Among all the Native American tribes, the Spanish, Mexicans, and Americans learned the hard way that the warriors of the Apache were perhaps the fiercest in North America. Based in the Southwest, the Apache fought all three in Mexico and the American Southwest, engaging in seasonal raids for so many centuries that the Apache struck fear into the hearts of all their neighbors.
On January 14, 1871, Anson Safford, the third governor of Arizona Territory, addressed the sixth legislative assembly. It was the first of the two terms Safford would serve and the first time in two years the legislators had assembled. The members were anxious to learn if the “Lil Governor'' would give them a standard state-of-the territory message or something more in the nature of his leadership. Small in stature, the 5’6 Safford had a politically balanced reputation as a no-nonsense spokesman for better education and a hard-riding volunteer in pursuit of lawlessness. On that day, Safford told the legislators they were faced with a “peculiar” year. The discovery of gold and silver had resulted in substantial population growth and a vast expanse of the unclaimed territory was a lure to farmers and ranchers, particularly those who had lost all in the recently concluded Civil War. Aside from that, the governor said, “there is an issue of paramount importance” that has perplexed legislators since territorial acquisition eight years ago. Safford told them, “The issue has been and is now the hostility of the Apache Indians. The principal leader of them is the one named Cochise.”

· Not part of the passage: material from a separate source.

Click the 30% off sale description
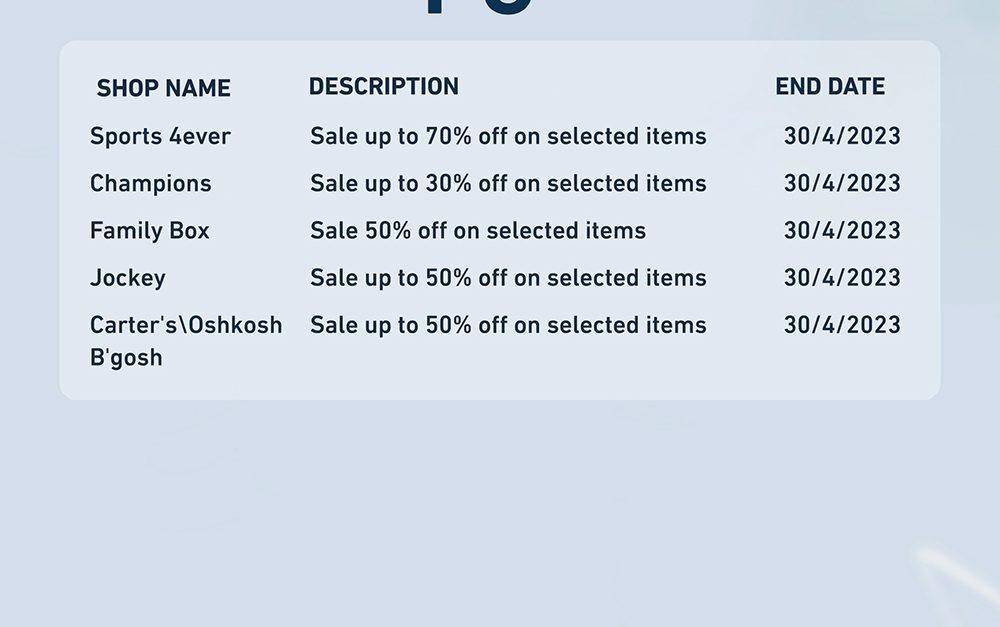The width and height of the screenshot is (1000, 627). point(508,183)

The wholesale attacks against both civilian and military targets by Cochise and his warriors were interrupting the peaceful progress toward eventual statehood. There were other hostile bands of Indians and murderous gangs of Mexican outlaws running rampant through the territory, but Cochise was noted for wholesale attacks on civilian settlements and the thinly distributed military. His acts of torture and murder were well known throughout Arizona Territory, and his ambush of wagon trains and stagecoaches and theft of horses and razing of entire villages put his name at the forefront of lawlessness.
An article in the Arizona press dated Oct. 22, 1869, summed up the majority opinion of Arizona’s citizens by describing Apache as “low set, ugly powerful beings of a dark copper color covered with tiny black hair and so unstable of character that between a couple hours they will slip away from the military camp and carry off all the horses.” At the same time, Cochise’s name became mythical in its telling. His exploits and escapes were described as everywhere when least expected and nowhere when pursued. There are no known photos, and the scarcity of reliable quotes are excused by the erroneous belief of the day that any man close enough to talk to him never lived to tell about it.
The name Cochise became so widely known throughout Arizona Territory that it became indiscriminately linked with all depredations both large and small.